Diferenciación con el desprendimiento de retina neurosensorial

Aunque los nombres son parecidos, las dos entidades afectan a interfases distintas. En el desprendimiento de retina propiamente dicho, la separación se produce entre la retina neurosensorial (por dentro) y el epitelio pigmentario (por fuera). En el desprendimiento del epitelio pigmentario, la separación es más externa: entre el propio epitelio y la membrana de Bruch. Los dos cuadros pueden coexistir, particularmente en las formas exudativas de la degeneración macular avanzada.

Preguntas frecuentes

¿Qué relación tiene con la degeneración macular?

Es una manifestación frecuente. Alrededor de dos tercios de los pacientes con degeneración macular exudativa desarrollan algún tipo de desprendimiento del epitelio pigmentario a lo largo de la enfermedad, y hasta el 10% de los pacientes con formas no exudativas presentan formas serosas. El tipo de desprendimiento (drusenoide, fibrovascular, seroso, hemorrágico) da información sobre el estado y el pronóstico de la degeneración.

¿Se puede confundir con un desprendimiento de retina?

Sí, sobre todo cuando la elevación se acompaña de acumulación de líquido subretiniano.
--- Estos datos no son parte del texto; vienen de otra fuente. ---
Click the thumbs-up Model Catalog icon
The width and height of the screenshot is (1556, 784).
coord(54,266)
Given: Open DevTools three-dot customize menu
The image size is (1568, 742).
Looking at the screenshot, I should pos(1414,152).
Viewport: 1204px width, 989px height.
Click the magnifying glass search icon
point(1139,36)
La tomografía de coherencia óptica permite diferenciarlos con claridad: muestra dónde está exactamente la interfase de separación. Los dos cuadros afectan a capas distintas del ojo, tienen mecanismos diferentes y requieren enfoques terapéuticos también diferentes.
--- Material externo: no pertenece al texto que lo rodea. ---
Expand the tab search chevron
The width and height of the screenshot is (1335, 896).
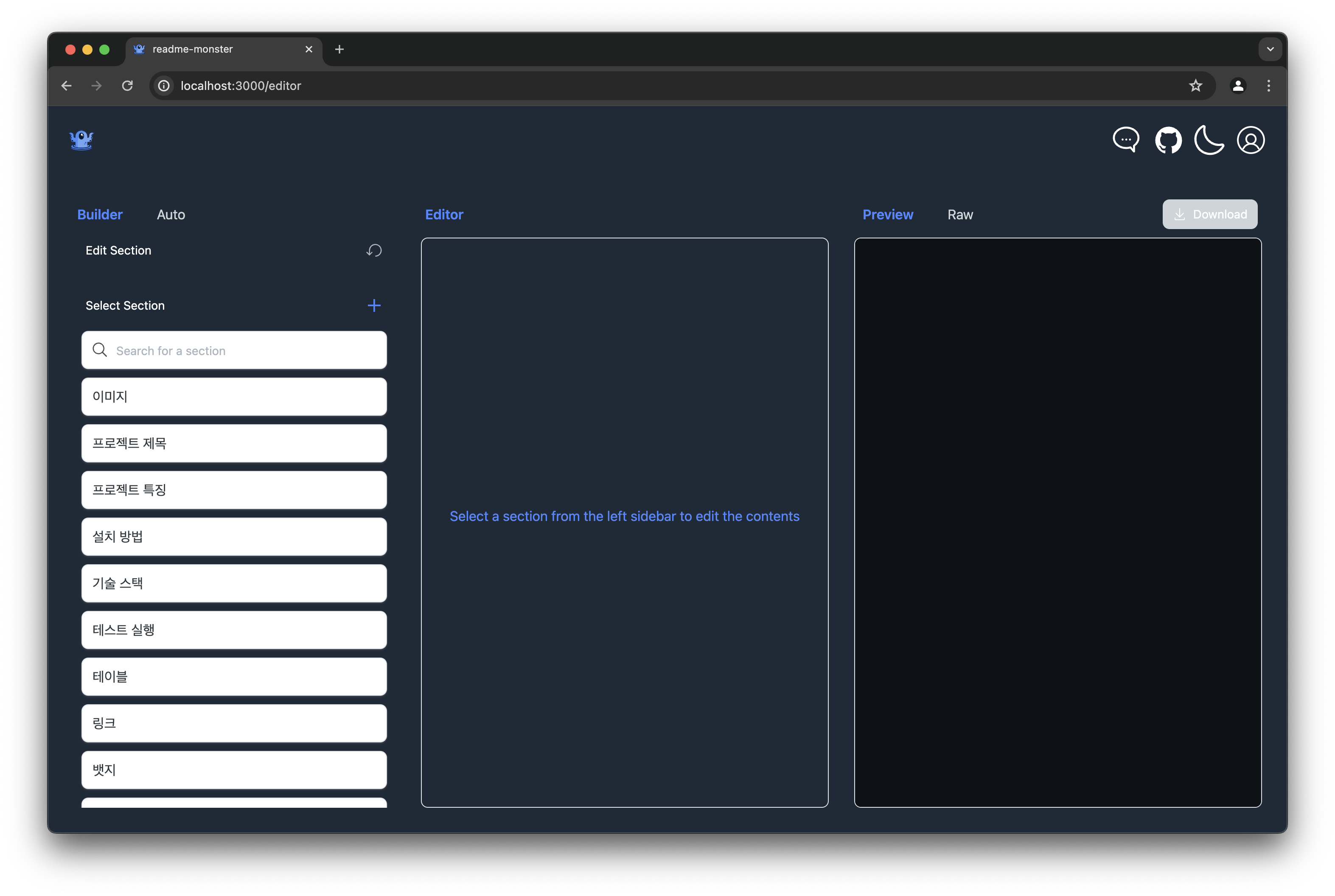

¿Qué es la membrana de Bruch?

Es una lámina extracelular de cinco capas situada entre el epitelio pigmentario de la retina y la coriocapilar. Actúa como interfase de intercambio y como soporte estructural. Con la edad se engruesa, acumula depósitos lipídicos y pierde permeabilidad, lo que facilita la aparición de drusas, la degeneración macular y el desprendimiento del epitelio pigmentario.

¿Puede desgarrarse el epitelio pigmentario tras el tratamiento con antiangiogénicos?

Sí, en un porcentaje pequeño. Los desgarros del epitelio pigmentario aparecen en el 15-20% de los ojos tratados con inyecciones intravítreas de fármacos antiangiogénicos cuando existe un desprendimiento previo grande, sobre todo si supera los 500-600 micrómetros de altura. Es una complicación descrita, y la visión puede mantenerse estable si se continúa el tratamiento adecuadamente.

Referencias

  1. Sociedad Española de Retina y Vítreo. Desprendimiento del epitelio pigmentario de la retina en la degeneración macular asociada a la edad.
  2. Archivos de la Sociedad Española de Oftalmología. Desprendimientos del epitelio pigmentario en la degeneración macular asociada a la edad.
  3. Archivos de la Sociedad Española de Oftalmología. Múltiples desprendimientos de epitelio pigmentario idiopático: a propósito de un caso.
  4. Khanani AM, Aichenbaum D, Schlottmann P, et al. Retina. Desprendimiento de epitelio pigmentario en ojos con DMAE neovascular.